Part 10. Ardeansyah Putra Eka Maha Purna

1.9K 92 6
                                    

"Kakak, ayah jahat. Dia, dia, dia ..., memukul ibu." Anak kecil lima tahunan itu tersedu.


"Sudah jangan nangis, kakak peluk ya." Anak yang dipanggil kakak itu memeluk adiknya dengan wajah pias menahan takut, sedih, bingung, dan berbagai ekspresi lainnya. Dia masih terlalu kecil untuk memahami segalanya.


Di saat yang sama, terdengar suara isak seorang wanita. Usianya mungkin baru sekitar tiga puluh lima tahunan. Di tengah seduannya dia mengelap ujung bibir yang sempat mengeluarkan darah. Rasanya dia sudah tidak kuat menahan arus ombak  dari bahtera yang sedang berusaha dipertahankannya. Lelaki yang telah memiliki hatinya telah begitu tega menyakiti sedemikian rupa.


Tempo hari wanita yang menangis itu tanpa sengaja memergoki suaminya berjalan mesra dengan seorang wanita cantik yang masih remaja. Saat itu dia lebih memilih tidak melabrak lelaki itu, masih memikirkan harga diri dan aib imamnya tersebut. Dia akan memilih waktu yang tepat, maka dirinya pun menunggu dan menunggu saat terbaik.


Saat itu wanita tiga puluh lima tahunan itu sengaja berdandan secantik mungkin. Saat suaminya pulang kerja, dia bersikap hangat  dan lelaki yang telah tujuh tahun menikahinya itu bersikap seperti biasa, seolah tak terjadi apapun. Membalas kehangatan yang diberikan istrinya, namun ketika wanita itu membuka percakapan dan menanyakan apa yang telah dilakukannya seharian kemarin, mendadak dia tergagap.


"Kemarin saat mengantar Ardi dan Dean main di pusat permainan di Mall XX, aku ketemu ayah di dekat eskalator lantai dua, sedang menggandeng mesra seorang gadis remaja. Siapa dia? Kalian ada hubungan apa?" Wanita itu menatap lelakinya penuh selidik.


"Kamu salah lihat kali." Lelaki itu seolah tidak terlalu peduli, merengkuh dalam tubuh istrinya.


"Tadi pun aku memergoki ayah sedang makan siang dengan gadis remaja itu, kamu bahkan sempat menyuapinya."


"Kamu memata-mataiku? Sialan! Lancang sekali kamu." Si suami bangun dan mendorong kasar istrinya.

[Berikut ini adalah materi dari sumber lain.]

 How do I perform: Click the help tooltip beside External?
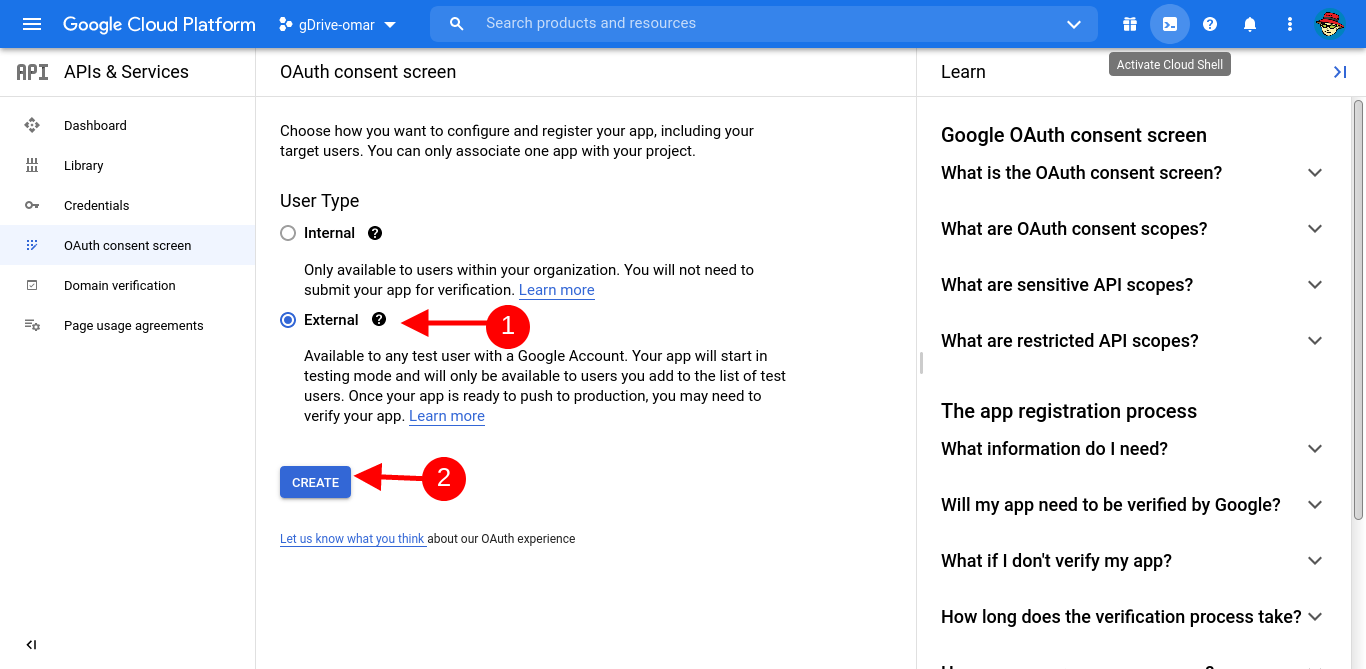click(378, 319)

Wanita itu tertegun, perlakuan kasar ini baru baginya, dia menatap tak percaya ke arah suaminya.


"Kamu kasar sekali," gumamnya, serak. Matanya memanas.


"Aku tidak suka kamu memata-mataiku, apapun yang terjadi di luar rumah ini dan apapun yang kulakukan bukan urusanmu. Camkan itu!" Lelaki itu meraih kasar kaos yang tadi dilepas lalu mengenakannya serampangan, libidonya sudah turun drastis. Dia tiba-tiba saja merasa muak terhadap istrinya.


"Kamu suamiku, jelas itu jadi urusanku." Wanita itu mengangkat dagunya, matanya merah dan basah, menatap sedih ke arah suaminya.


"Kamu tidak punya hak mengatur hidupku!"


"Jelas aku punya hak, kamu suami dan ayah dari anak-anakku. Kenapa bisa berubah begini sih? Kalau kamu tidak mau menjelaskan semuanya baiklah, tapi jika esok atau lusa aku berjalan mesra dengan lelaki lain apa kamu pun tak akan mencampuri urusanku? Bukan masalah besar berarti."